Page MenuHomePhabricator

Investigate instances of successfully posted comments without an associated logged saveSuccess event in EditAttemptStep
Closed, ResolvedPublic

Description

There are some edit sessions that are logged as successfully posted comments (recorded in talk_page_edit as being published); however, there is not an associated save event (event.action = 'saveSuccess') in EditAttemptStep.

While reviewing data for the New Topic Tool AB test in T277825, we found that this impacted only discussiontool sessions and was found to impact about 14% of AB test sessions where a new topic was published. It's possible this may be related to the connection-related issues mentioned in T304771 but further investigation is needed to confirm.

The purpose of this ticket is to confirm the extent and specific type of events where this issue occurs and identify the cause.

Requirements:

  • Review data to confirm the extent of impact and specific type of events where this issue occurs. This will include confirming if those sessions only come from discussiontools (event.integration = discussiontools), if they all include init events, and if either an abort or SaveFailure action was logged.
  • Identify the possible source of the issue

QA

To QA this:

  • be in a state will will log events (trackdebug=1 or similar), with console state preserved between pageloads (because a lot of logging is happening alongside a reload).
  • verify that a saveSuccess event is sent when:
    • you leave a normal reply, to make sure I didn't break what was already working
    • you post a new topic on a blank page (which will reload the page)
    • you leave a reply while on the mobile version of the page (which will reload the page)

You can't easily test the final case, since it relies on an unlikely API failure.

NOTE: the work to verify the extent to which gerrit:777833 addresses the issue this ticket is naming will happen in T305595.

Event Timeline

Copying in a few things from a discussion thread:

Is it common? If it's not (or if it is and we have bigger problems), this could be timeouts, where we submit the edit and then the connection breaks such that we can't tell whether the save succeeded or not.
Looking at the logging, technically it could also be edits being saved to other pages (e.g. through templates) if we couldn't purge the cache for the current page. Not sure how easy that'd be to work out, but if there's a common API failure there it'd cause the same issue.

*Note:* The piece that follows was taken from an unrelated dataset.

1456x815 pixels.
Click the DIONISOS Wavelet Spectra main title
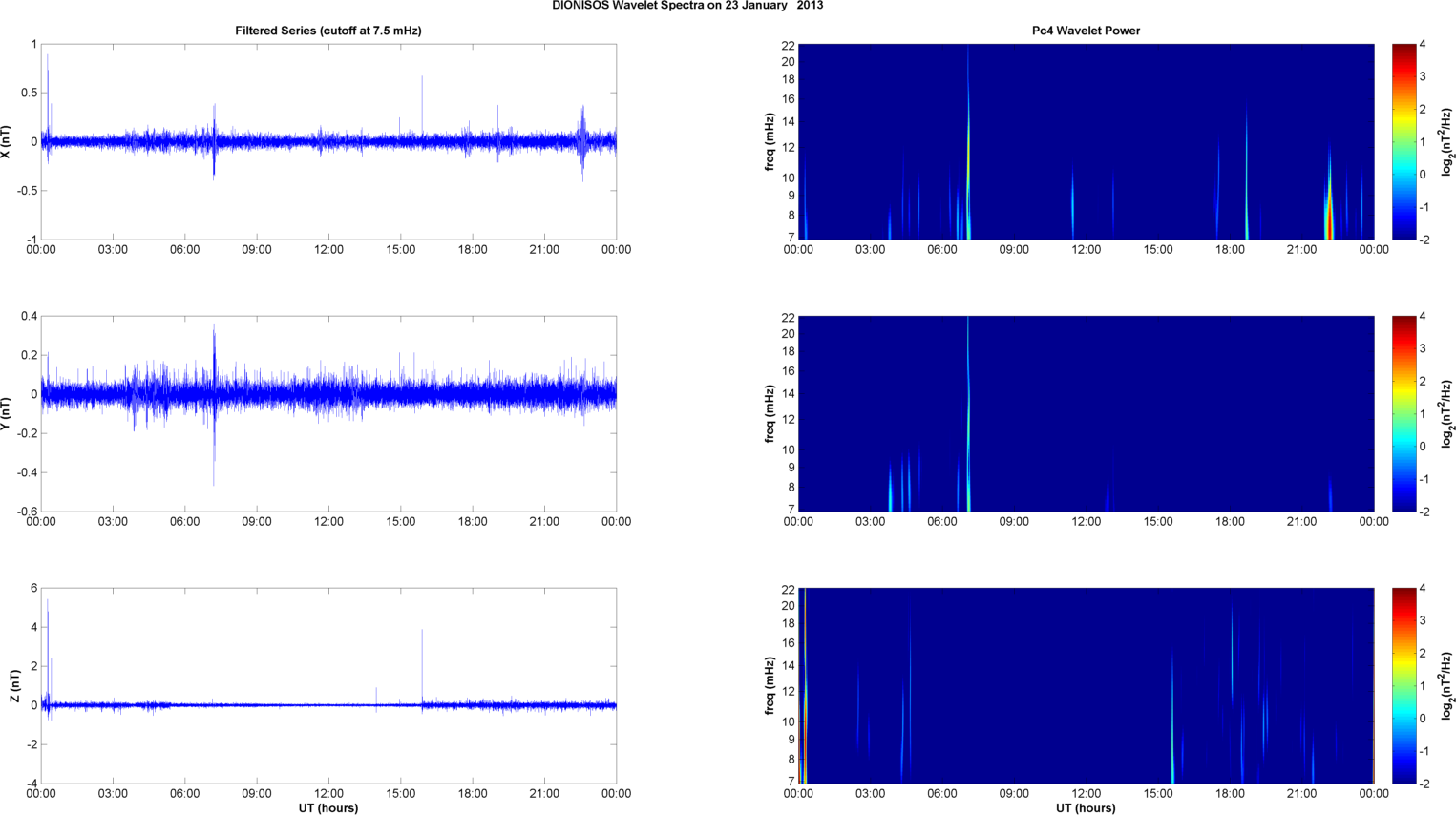point(687,6)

@MNeisler other possible-useful things to know:

  • is this only happening in new-topic sessions?
  • is this happening only when creating a new page?

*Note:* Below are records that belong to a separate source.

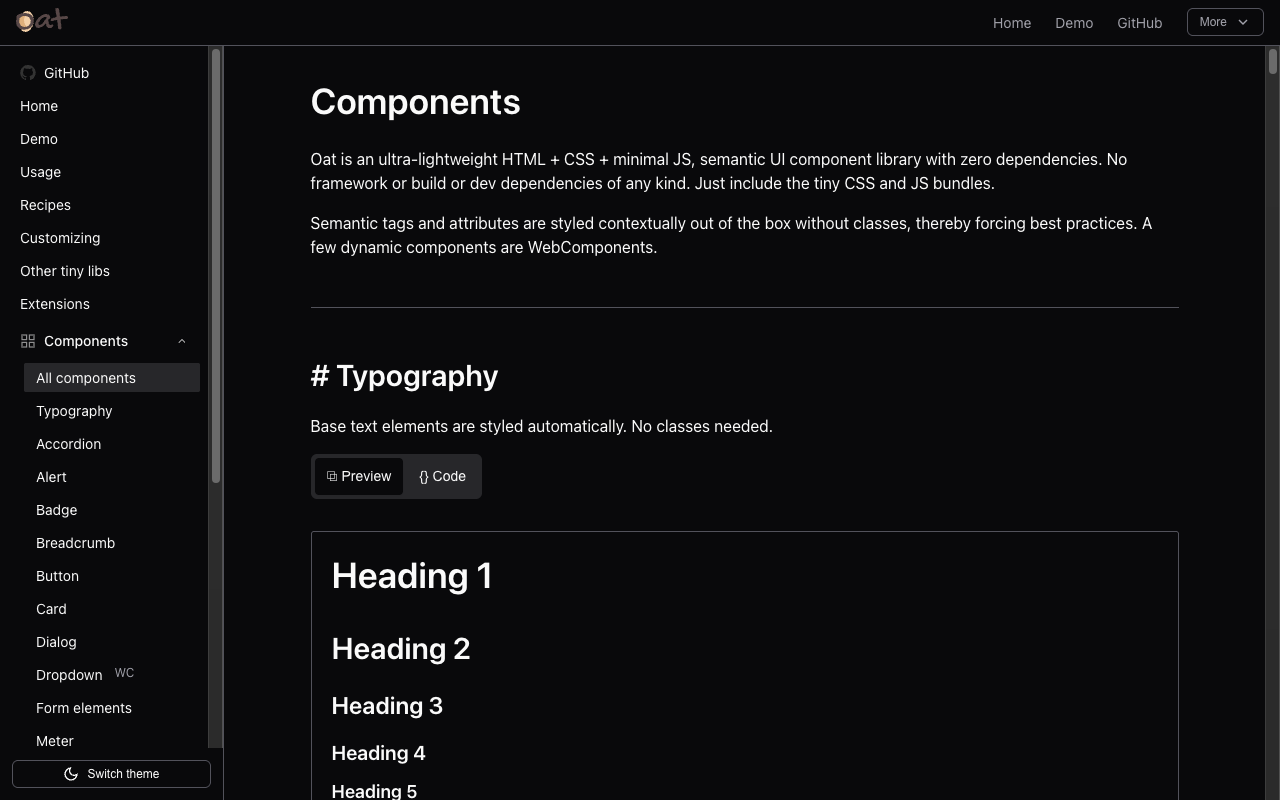
Task: Select the Preview tab for Typography example
Action: pos(358,476)
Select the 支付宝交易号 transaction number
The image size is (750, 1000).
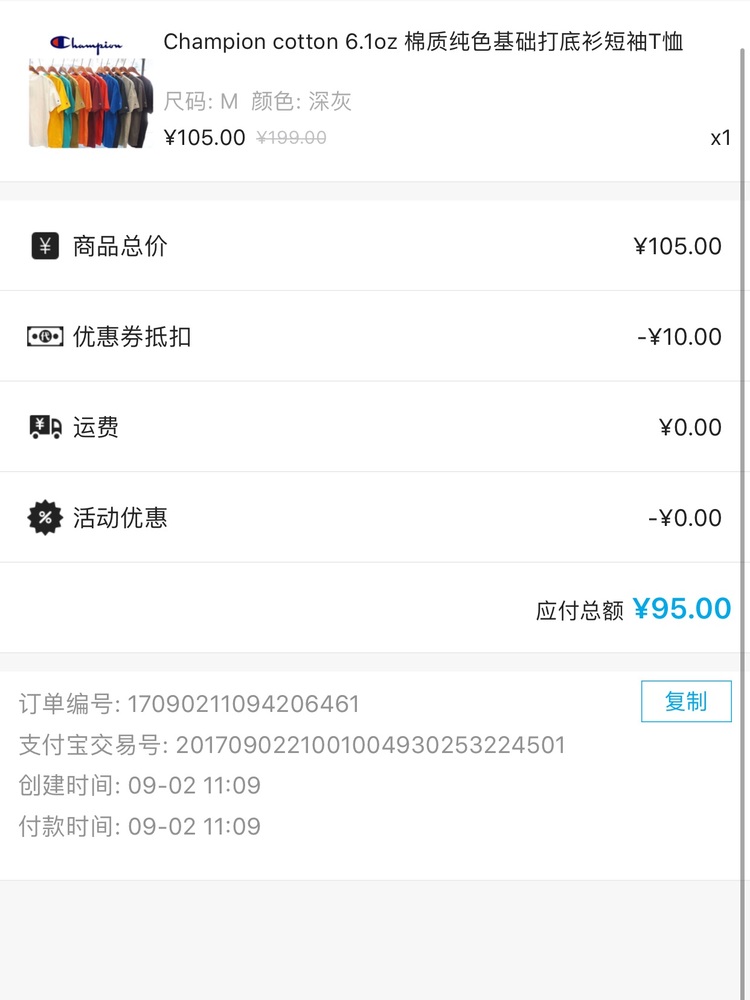[292, 745]
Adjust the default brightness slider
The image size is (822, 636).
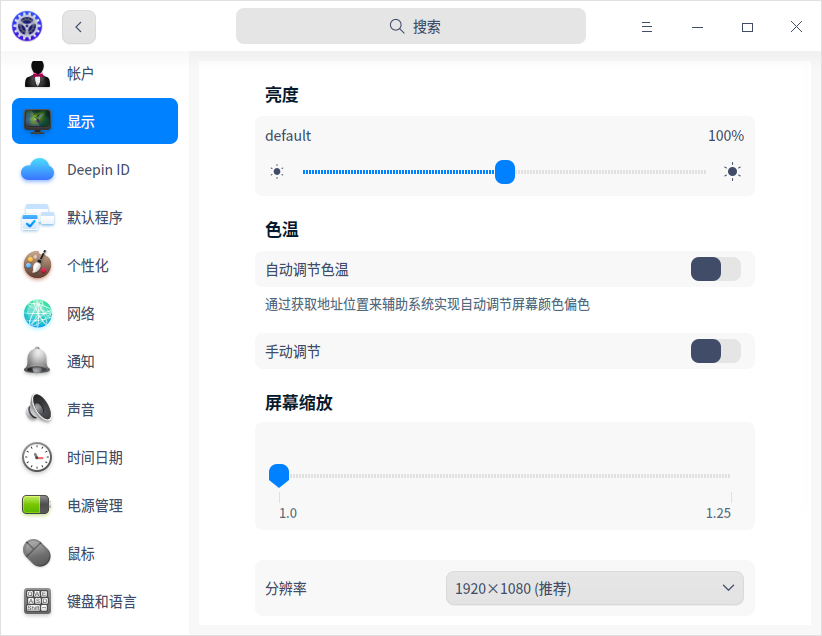pos(505,171)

Change 777833 had a related patch set uploaded (by DLynch; author: DLynch):

[mediawiki/extensions/DiscussionTools@master] Log saveSuccess more consistently

https://gerrit.wikimedia.org/r/777833

Cases where saveSuccess wasn't logged:

  • creating a new page with the New Topic tool
  • any replies on mobile
  • successful replies made through transclusions which then couldn't purge the current page

These were all cases where we abandoned the post-save process early to reload the page.

With this patch saveSuccess will either mean "the comment successfully posted and we have finished inline-reloading the page" or "the comment successfully posted and we are about to fully-reload the page".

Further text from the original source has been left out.